Wavy hair and associated 'feathers' are just part of the beauty of Golden's! I leave them alone, but trimming them will do not harm as long as you do not trim the soft fir below the top coat. That is the primary insulation for these dogs and can be damaged by cutting it off....


----------



## Megora (Jun 7, 2010)

I don't think she looks bulky enough in the bib area to require too much thinning either with shears or stripper.

I would just train it to lie smooth. Use coconut oil or silk spirits (only a teeny drop!) to rub into that area and use a slicker to brush straight down. Do that a couple times a day and it should train the fur to lie smooth. 

When you blow dry, never "fluff" dry the long furnishings. Blow straight down while brushing straight down until completely dry.


----------



## Otter (Feb 23, 2011)

Megora said:


> Use coconut oil or (only a teeny drop!) to rub into that area and use a slicker to brush straight down.


I don't know what silk spirits is/are. Is the coconut oil just the common coconut oil you would find someplace like the grocery store?
Put a drop on your hand, work it around on your hand, then rub into the fur? I may give that a try. Thank you.


----------



## Megora (Jun 7, 2010)

^^^ This is what I use. You only use a tiny, rub on your hands, and smooth down on the bib. 











^^^ You probably could just use regular coconut oil, however the above is what I would use if I didn't have silk spirits. They sell these pretty cheap in the hair section at grocery stores. Again, would just squirt a tiny drop on hands and smooth in over the top while or after brushing. 
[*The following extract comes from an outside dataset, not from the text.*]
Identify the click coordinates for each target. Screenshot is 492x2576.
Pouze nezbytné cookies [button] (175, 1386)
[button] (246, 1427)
I think when the coat bunches up like that it could dry or staticky - so the above products may add moisture back in and are good for the coat.


----------



## Otter (Feb 23, 2011)

Megora said:


> I think when the coat bunches up like that it could dry or staticky - so the above products may add moisture back in and are good for the coat.


Ok. Thanks!


----------